In Fall 2006, Patricia Hill Collins joined the small, elite group of Distinguished University Professors at UMD, a title conferred in recognition of extraordinary achievement as a teacher, scholar and public servant, the highest honor the university bestows on faculty members.  Pat is a leading feminist social theorist and public sociologist, known the world over for her books such as Black Feminist Thought,  that investigate the ways in which race, class, gender and sexuality intersect to create and maintain inequality in U.S. society and elsewhere.  She joins Harriet Presser and George Ritzer as the third DUP in the Sociology Department!

 

 

Maryland at the ASA in Montreal

Maryland Sociology was prominently featured at the 2006 annual meeting of the American Sociological Association (ASA) in Montreal, Canada in August.  Thanks to Joe Lengermann, we hosted a very successful reception to celebrate the election of Affiliate Faculty member, Bonnie Thornton Dill, UMD Chair of Women’s Studies, as Vice President of the ASA.  The reception also provided an opportunity for alumni to welcome Annette Lareau and Pat Collins to the Department, thank Bill Falk for his long service as Chair, and wish Suzanne Bianchi well in her new role as Chair.  Fifteen of our graduate students were (co)authors of papers presented at the meetings.  Harriet Presser's book, Working in the 24/7 Economy: Challenges for American Families, was featured in an “Author Meets Critic” session.  Suzanne Bianchi, John Robinson, and Melissa Milkie’s new book, Changing Rhythms of American Family Life, was also featured in a session highlighting forthcoming books in the ASA’s prestigious Rose Series.  Eighteen Maryland faculty members presented papers, participated in invited thematic sessions, or led ASA section activities – giving Maryland a prominent presence at this, the major annual gathering of sociologists.

 

 

2006-07 Visitors in the Sociology Department

Sociology is hosting two visiting faculty this academic year:

Dr.
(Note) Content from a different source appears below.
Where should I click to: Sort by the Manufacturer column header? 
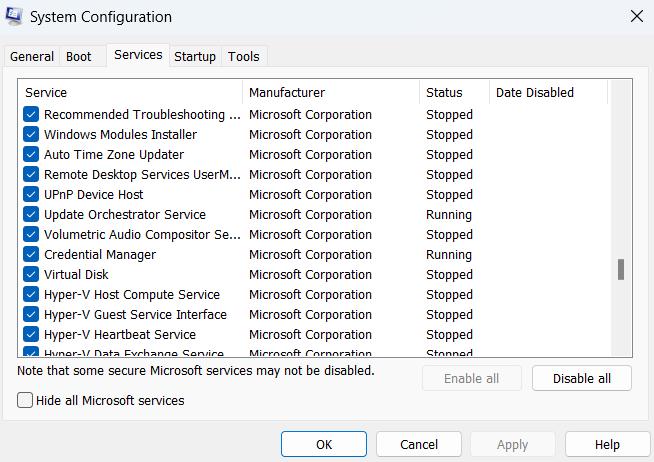pyautogui.click(x=330, y=93)
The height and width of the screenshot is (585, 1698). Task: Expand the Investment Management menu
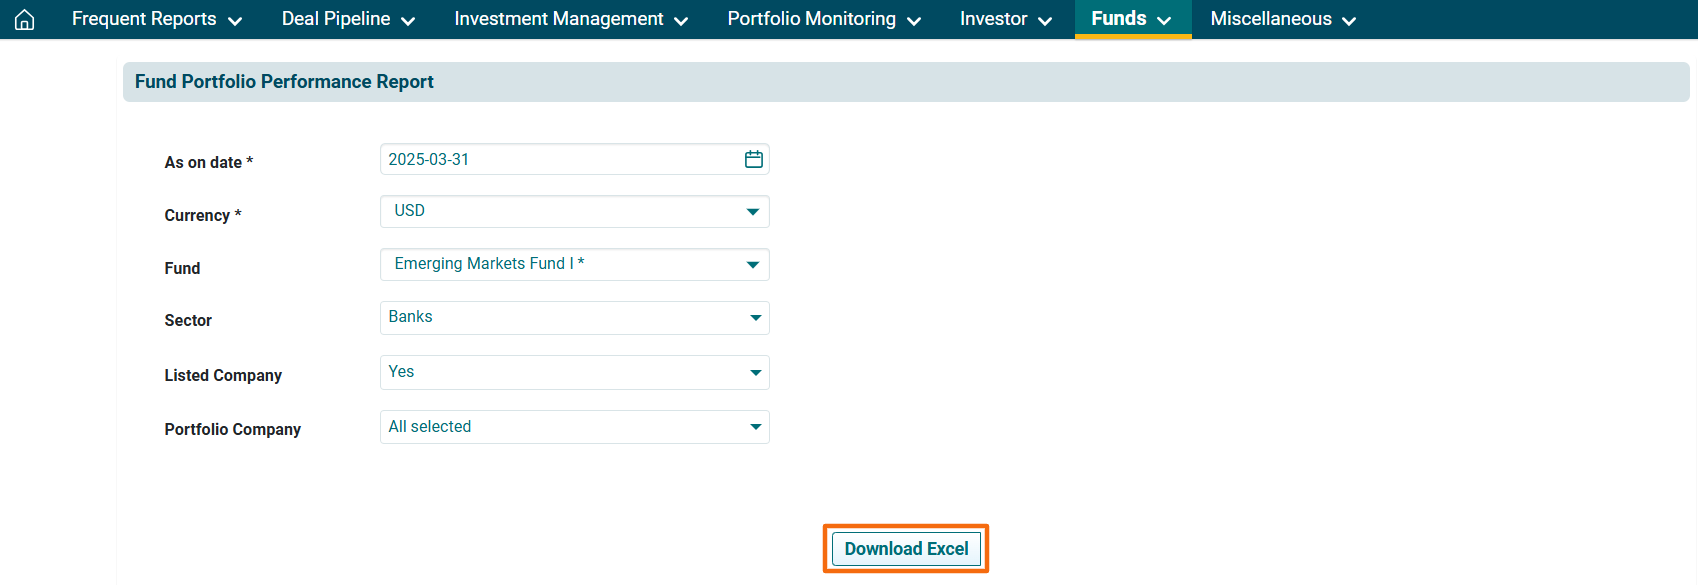(x=570, y=19)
Marian Zulean, a Fulbright scholar and a military sociologist from Romania, is spending the Fall 2006 semester in residence at the invitation of David Segal, Director of Maryland’s Center for Research on Military Organization. His appointment was supported by former Ambassador to Romania (and former UM Regent) Jim Rosapepe. Dr. Zulean’s Fulbright research is on the relationship between armed forces & society in an age of globalization. 

 

Dr. Bruce Rankin, Professor at Koc University in Istanbul, Turkey is spending the academic year in residence at the invitation of Bill Falk.  Professor Rankin, a graduate of Maryland’s Sociology program, spent at number of years engaged in the study of poverty in the U.S. in collaboration with sociologist William Julius Wilson, first at the University of Chicago and later at Harvard.  Since moving to Turkey, his research has focused on the social impact of the economic crisis that hit Turkey in 2001-2002. During his sabbatical, he will be analyzing data he collected on family and community effects of the crisis, work funded by the Ford Foundation.

 

 

Sociology and Leadership at the U.S. Naval Academy

Sociology’s Center for Research on Military Organization, directed by David Segal and Mady Segal is playing a major role in leadership training at the U.S. Naval Academy. In the Summer of 2006, the University of Maryland entered into partnership with the U.S. Naval Academy to provide a Masters in Professional Studies Degree in Leadership Education and Development (LEAD) for an elite group of Junior Officers who will serve as mentors and trainers for the Brigade of Midshipmen.  Three sociology faculty members, Jeff Lucas, David Segal and Mady Segal, are offering courses as part of this program and Sociology doctoral student, Darlene Iskra, a former career Navy officer, is serving as coordinator of the program and also teaching in it.  But Maryland’s influence extends beyond the LEAD program on campus.  Commander Steve Trainer, the first Navy officer to be selected as Permanent Military Professor of Leadership at Annapolis, and a 2005 Maryland Ph.D., has been appointed head of the leadership department. Commanders Wes Huey and David Smith, selected last year to be the third and fourth Permanent Military Professors of Leadership, began their doctoral studies in sociology in Fall 2006.